■ **Activity**
Print the lines that run from the line with "Task: Click the HematQQ logo in header" to the line with "Given: Go to next day using right arrow", keeping both end lines, exactly as they appear in the entries below, and nothing else.

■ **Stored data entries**
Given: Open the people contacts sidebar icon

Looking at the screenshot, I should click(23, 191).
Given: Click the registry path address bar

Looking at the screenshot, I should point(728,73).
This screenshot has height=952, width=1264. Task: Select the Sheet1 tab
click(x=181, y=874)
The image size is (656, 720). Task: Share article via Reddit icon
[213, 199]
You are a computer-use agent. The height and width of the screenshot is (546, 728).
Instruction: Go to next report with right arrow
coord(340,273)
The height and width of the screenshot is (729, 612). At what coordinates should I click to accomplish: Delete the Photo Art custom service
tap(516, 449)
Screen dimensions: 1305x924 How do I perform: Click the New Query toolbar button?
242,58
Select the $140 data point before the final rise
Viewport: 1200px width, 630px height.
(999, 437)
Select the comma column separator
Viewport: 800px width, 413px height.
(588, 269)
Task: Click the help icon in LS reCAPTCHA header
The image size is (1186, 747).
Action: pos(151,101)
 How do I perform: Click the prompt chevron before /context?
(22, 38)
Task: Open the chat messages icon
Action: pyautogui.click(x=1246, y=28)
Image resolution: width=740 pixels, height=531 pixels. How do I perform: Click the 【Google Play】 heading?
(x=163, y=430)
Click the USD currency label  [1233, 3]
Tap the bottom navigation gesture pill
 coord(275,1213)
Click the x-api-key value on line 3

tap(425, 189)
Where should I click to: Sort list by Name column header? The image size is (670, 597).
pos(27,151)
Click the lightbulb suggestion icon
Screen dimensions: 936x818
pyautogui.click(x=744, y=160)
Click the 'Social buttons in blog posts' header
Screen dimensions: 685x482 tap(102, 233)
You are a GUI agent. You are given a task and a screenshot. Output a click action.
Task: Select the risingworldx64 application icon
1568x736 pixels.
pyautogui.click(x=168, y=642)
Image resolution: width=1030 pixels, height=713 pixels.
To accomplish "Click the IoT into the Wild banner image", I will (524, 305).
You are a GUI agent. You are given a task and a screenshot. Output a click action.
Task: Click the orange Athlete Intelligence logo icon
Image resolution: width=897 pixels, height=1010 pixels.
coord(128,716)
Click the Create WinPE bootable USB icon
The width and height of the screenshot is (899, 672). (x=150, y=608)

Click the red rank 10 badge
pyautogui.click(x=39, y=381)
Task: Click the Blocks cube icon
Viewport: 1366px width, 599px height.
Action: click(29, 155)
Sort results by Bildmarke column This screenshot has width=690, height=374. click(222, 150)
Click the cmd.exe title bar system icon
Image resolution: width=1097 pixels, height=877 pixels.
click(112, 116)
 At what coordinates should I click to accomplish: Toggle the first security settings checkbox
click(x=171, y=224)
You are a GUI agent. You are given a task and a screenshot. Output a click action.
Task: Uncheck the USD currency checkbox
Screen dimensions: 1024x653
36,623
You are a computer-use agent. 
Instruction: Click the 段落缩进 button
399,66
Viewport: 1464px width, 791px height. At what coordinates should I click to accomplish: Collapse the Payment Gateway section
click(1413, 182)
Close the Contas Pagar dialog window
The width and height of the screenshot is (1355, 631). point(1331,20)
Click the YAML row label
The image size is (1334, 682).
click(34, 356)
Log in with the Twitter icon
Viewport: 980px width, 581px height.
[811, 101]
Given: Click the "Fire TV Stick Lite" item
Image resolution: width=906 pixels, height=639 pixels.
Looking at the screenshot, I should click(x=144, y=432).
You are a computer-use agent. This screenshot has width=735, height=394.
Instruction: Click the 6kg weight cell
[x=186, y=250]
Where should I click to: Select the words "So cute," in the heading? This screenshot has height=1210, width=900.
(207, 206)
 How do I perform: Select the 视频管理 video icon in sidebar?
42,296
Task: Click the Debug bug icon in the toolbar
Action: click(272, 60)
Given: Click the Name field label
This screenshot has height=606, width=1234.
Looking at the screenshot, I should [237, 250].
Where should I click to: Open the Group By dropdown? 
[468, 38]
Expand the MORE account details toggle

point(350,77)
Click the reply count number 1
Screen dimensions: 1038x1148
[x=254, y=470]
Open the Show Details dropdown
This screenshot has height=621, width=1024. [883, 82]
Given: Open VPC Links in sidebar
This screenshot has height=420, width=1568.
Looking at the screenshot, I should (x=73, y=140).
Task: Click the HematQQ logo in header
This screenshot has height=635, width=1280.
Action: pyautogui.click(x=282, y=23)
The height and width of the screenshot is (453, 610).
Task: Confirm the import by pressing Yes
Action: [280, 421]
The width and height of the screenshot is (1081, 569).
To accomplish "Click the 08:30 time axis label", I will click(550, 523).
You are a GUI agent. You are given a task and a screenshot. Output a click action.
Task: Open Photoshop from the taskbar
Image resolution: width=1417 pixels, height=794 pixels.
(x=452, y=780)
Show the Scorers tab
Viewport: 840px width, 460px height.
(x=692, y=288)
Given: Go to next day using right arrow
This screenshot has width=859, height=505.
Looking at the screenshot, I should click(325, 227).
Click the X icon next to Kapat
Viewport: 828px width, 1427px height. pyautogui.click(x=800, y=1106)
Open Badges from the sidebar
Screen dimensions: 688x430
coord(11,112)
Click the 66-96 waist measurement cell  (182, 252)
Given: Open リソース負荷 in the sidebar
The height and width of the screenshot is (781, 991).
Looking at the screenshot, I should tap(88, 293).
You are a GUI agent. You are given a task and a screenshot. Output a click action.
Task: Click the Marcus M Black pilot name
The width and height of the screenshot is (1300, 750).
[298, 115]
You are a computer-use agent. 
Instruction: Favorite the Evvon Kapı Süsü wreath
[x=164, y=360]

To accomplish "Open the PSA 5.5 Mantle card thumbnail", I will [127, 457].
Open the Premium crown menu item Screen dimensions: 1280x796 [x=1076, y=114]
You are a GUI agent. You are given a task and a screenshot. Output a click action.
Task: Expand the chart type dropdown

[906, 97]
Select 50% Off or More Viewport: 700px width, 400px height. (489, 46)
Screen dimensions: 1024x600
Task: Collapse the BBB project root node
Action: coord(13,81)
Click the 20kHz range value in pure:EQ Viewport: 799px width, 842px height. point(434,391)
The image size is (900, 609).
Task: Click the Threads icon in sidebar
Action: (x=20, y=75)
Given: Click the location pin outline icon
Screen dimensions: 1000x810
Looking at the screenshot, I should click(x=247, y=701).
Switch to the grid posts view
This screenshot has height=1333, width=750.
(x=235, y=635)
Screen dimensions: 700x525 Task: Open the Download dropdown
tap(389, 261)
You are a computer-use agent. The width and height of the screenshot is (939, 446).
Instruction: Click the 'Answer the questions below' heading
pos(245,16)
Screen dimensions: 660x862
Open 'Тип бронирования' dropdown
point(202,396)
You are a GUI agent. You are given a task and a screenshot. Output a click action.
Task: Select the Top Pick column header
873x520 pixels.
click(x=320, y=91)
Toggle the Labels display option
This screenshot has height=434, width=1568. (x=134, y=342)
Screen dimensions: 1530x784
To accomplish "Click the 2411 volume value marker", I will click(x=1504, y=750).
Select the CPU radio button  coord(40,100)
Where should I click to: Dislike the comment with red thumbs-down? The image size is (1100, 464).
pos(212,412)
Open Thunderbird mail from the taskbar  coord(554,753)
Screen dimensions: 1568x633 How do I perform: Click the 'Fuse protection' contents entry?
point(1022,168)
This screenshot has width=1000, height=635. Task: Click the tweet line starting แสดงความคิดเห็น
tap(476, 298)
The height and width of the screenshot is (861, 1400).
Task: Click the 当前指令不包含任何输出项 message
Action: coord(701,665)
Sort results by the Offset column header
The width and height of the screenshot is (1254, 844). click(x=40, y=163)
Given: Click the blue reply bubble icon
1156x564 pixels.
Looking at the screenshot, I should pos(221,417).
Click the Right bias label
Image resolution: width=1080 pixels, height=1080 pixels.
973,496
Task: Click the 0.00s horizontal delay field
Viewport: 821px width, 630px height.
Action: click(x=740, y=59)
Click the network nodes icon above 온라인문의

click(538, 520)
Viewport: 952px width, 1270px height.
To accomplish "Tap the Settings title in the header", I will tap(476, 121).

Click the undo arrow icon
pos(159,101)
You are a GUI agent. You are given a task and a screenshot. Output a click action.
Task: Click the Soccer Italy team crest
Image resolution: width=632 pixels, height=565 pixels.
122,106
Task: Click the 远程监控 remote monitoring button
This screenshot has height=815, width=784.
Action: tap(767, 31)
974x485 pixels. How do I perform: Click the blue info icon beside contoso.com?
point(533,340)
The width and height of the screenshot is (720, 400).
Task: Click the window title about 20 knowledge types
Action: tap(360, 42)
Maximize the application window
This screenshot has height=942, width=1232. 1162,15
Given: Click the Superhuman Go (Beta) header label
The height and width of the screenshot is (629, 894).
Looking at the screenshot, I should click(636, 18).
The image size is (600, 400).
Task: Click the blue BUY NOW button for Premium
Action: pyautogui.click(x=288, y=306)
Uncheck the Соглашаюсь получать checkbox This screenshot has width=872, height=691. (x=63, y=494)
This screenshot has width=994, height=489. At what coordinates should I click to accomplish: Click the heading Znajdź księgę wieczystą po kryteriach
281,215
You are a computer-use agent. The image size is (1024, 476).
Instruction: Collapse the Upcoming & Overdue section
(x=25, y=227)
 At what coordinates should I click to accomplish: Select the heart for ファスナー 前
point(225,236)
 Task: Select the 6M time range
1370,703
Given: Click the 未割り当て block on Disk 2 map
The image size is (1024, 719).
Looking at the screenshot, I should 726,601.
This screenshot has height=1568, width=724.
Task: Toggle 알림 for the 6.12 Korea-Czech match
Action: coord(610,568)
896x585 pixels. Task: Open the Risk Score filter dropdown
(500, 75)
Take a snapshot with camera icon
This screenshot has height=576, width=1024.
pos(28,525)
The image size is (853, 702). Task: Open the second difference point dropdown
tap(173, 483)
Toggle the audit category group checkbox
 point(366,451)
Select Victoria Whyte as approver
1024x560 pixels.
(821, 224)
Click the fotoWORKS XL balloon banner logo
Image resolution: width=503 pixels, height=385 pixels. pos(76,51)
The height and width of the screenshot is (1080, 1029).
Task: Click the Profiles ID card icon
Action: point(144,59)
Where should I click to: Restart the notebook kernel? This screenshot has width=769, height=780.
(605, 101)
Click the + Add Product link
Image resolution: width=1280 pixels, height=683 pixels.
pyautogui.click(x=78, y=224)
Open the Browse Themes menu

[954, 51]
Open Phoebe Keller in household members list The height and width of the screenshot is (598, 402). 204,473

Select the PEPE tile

■ **Finished exercise**
Task: Click the HematQQ logo in header
This screenshot has height=635, width=1280.
Action: pyautogui.click(x=282, y=23)
The height and width of the screenshot is (453, 610).
Task: Confirm the import by pressing Yes
Action: [280, 421]
The width and height of the screenshot is (1081, 569).
To accomplish "Click the 08:30 time axis label", I will click(550, 523).
You are a GUI agent. You are given a task and a screenshot. Output a click action.
Task: Open Photoshop from the taskbar
Image resolution: width=1417 pixels, height=794 pixels.
(x=452, y=780)
Show the Scorers tab
Viewport: 840px width, 460px height.
(x=692, y=288)
Given: Go to next day using right arrow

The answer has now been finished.